Aggregation of a large number of records from the database?

L

lloyd672018-08-01 09:29:04

Python

lloyd67, 2018-08-01 09:29:04

In general, the essence is this, there is raw data from users (date, which section was opened, what action was performed, the duration of being in sections, etc.) that are continuously written to a table (now it is MySQL). Approximately 200 million records and it is growing steadily, by the end of the year there will be 400-500 million.
Based on these data, it is necessary to build various reports for weeks, months, quarters, years, etc. (Sum, AVG, Count, Count Distinct, etc.).
It is clear that requests do not go directly, tk. very heavy, at first the data is aggregated into other tables, the problem is that if the aggregation of certain data in the context of a month takes several minutes, then in the context of a year it takes several hours or even days (queries to MySQL, there are indexes, they do not save here).
What solutions can there be? In general, what is usually used to collect and analyze such statistical data? Is it generally appropriate to use MySQL to store a constant stream of data (I think not)?

Reply

Answer the question

In order to leave comments, you need to log in

6 answer(s)

A

Alexey Cheremisin, 2018-08-01
@lloyd67

I recommend elasicsearch. Throw your data into it (in your case, logstash is also suitable). Beat indexes either for months or for weeks, organize them by years/months/days through aliases. You can make reports either through kibana, or pull aggregated data from your applications yourself. It is convenient to rotate indexes, archive and delete old ones.
And there will be happiness.
Well, yes, if you only have the analytics of this data, then the muscle is not needed here at all!

A

asd111, 2018-08-01
@asd111

Take Yandex clickhouse.
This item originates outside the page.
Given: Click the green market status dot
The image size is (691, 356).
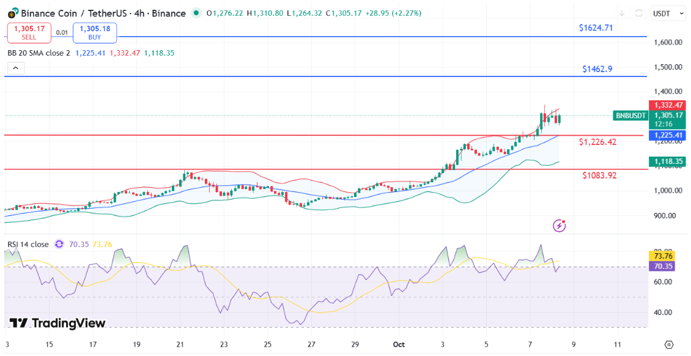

It is just for reports and large volumes and requests go directly. With it, you can search through a billion records in 5-20 seconds (core i5, ssd, 16Gb RAM). Acceptable time for reporting.
https://clickhouse.yandex/

S

sim3x, 2018-08-01
@sim3x

Why is raw-data stored in muscle at all?
This is normally thrown off into a text editor and pressed by the archiver
. And info is put into the muscle in 3NF
. Then the requests will take seconds (on adequate hardware and settings)

L

lega, 2018-08-01
@lega

I have already described one of the solutions on the toaster a couple of times (with the expectation of an increase of up to 2000 million records per day), in short: along the sections, you can use nosql (mongodb with sharding, although one server is probably enough for you)
* pack chunks (save up to 95% of space)
* then after the completion of the periods, tasks are launched that fill the "cache" - build reports in all sections + intermediate results , so that the user can get the result instantly when he clicks on the interface.
I made a solution in python, where the calculation took a long time - I did c ++ inserts, as a result, the calculation was performed ~ x70 times faster, and python pumped over 10 million records per second. in one thread, taking into account pumping out from the database

S

Supme, 2018-08-09
@Supme

So that's the metrics. Influxdb, Prometeus, ClickHouse, etc.

S

santaatnas, 2018-08-01
@santaatnas

Look towards Hadoop and / or Clickhouse and you will be happy.